Pour le député Renaissance Quentin Bataillon, membre de la commission des affaires culturelles et de l'éducation, cette réforme vise à garantir l'indépendance financière de l'audiovisuel public. Loin de partager cet avis, le sénateur Laurent Lafon (Union centriste), président de la commission de la Culture, de l'Éducation et de la Communication du Sénat, considère que « les recettes publicitaires de Radio France et France Télévisions ne doivent pas augmenter. C'est une ligne rouge à ne pas franchir », pour éviter que cela ne mène à une concurrence déloyale entre l'audiovisuel public et privé.

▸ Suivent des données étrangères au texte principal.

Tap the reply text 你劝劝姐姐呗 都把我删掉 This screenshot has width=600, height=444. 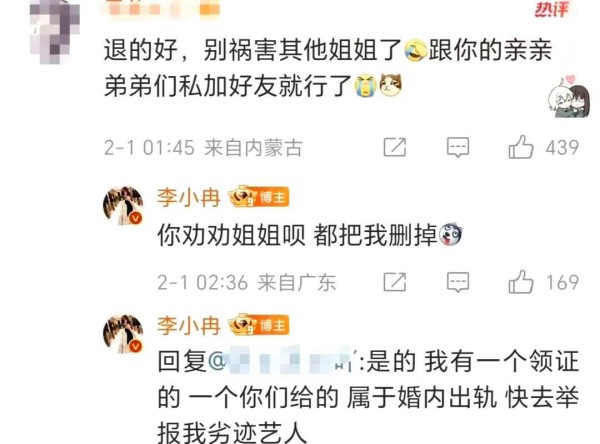(297, 235)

Les inquiétudes des radios privées
Les principaux acteurs privés de l’audiovisuel, tels que M6 (RTL, RTL2, Fun Radio), Altice Media (RMC, BFM Business) et Lagardère-Vivendi (Europe 1, Europe 2, RFM), sont en alerte face à cette réforme. Ces derniers dénoncent une concurrence déloyale qui pourrait les fragiliser davantage. Comme le souligne David Larramendy, président du groupe M6 : « Le budget des 7 stations de Radio France équivaut à celui de l'ensemble des autres radios privées. Il y a donc un déséquilibre dans la concurrence ».

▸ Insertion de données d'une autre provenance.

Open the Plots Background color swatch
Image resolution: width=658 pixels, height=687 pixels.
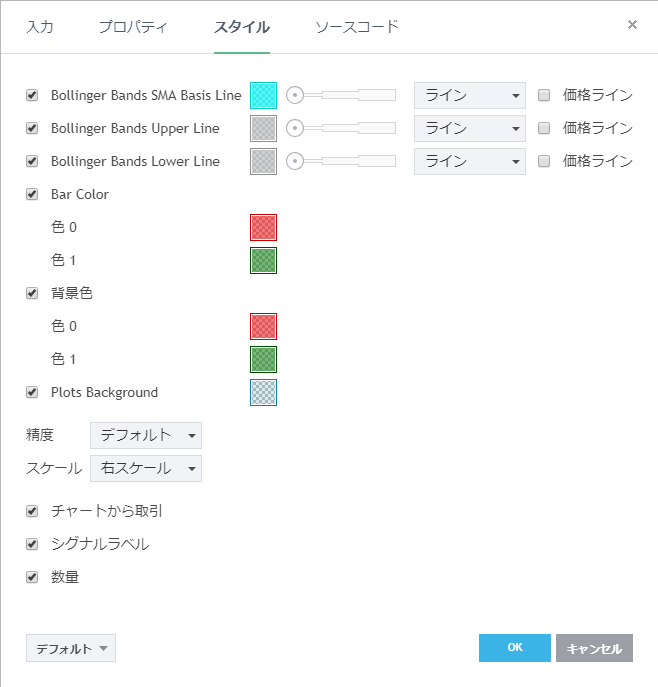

Le secteur de l'audiovisuel privé, déjà fragilisé par des restructurations économiques et qui peine à garder la tête hors de l'eau, craint que le déplafonnement des recettes publicitaires du service public n'aggrave leur situation. « Ils ont perdu la tête au gouvernement ! Au lieu de demander aux dirigeants de Radio France de se serrer la ceinture, ils vont piller les recettes des radios privées, déjà en difficulté. C'est du grand n'importe quoi ! », s'indigne un dirigeant de radio, qui a souhaité rester anonyme, auprès de nos confrères du Point.
Il faut dire que cette réforme leur enlèverait de facto des parts de marché sur les créneaux horaires de grandes écoutes. Le gouvernement, de son côté, se défend de vouloir faire des économies sur son budget accordé à l'audiovisuel public. Mais comme le souligne un expert de l’audiovisuel, et la redevance télé ayant été supprimée en 2022, « il est probable qu’il y ait eu une discussion entre Bercy et le ministère de la Culture. Bercy a dû dire d'accord pour la fusion, à condition qu’elle n’entraîne pas de coûts supplémentaires pour l’État ». Il est donc fort à parier que le gouvernement compte bien sur le déplafonnement des recettes publicitaires pour équilibrer le tout.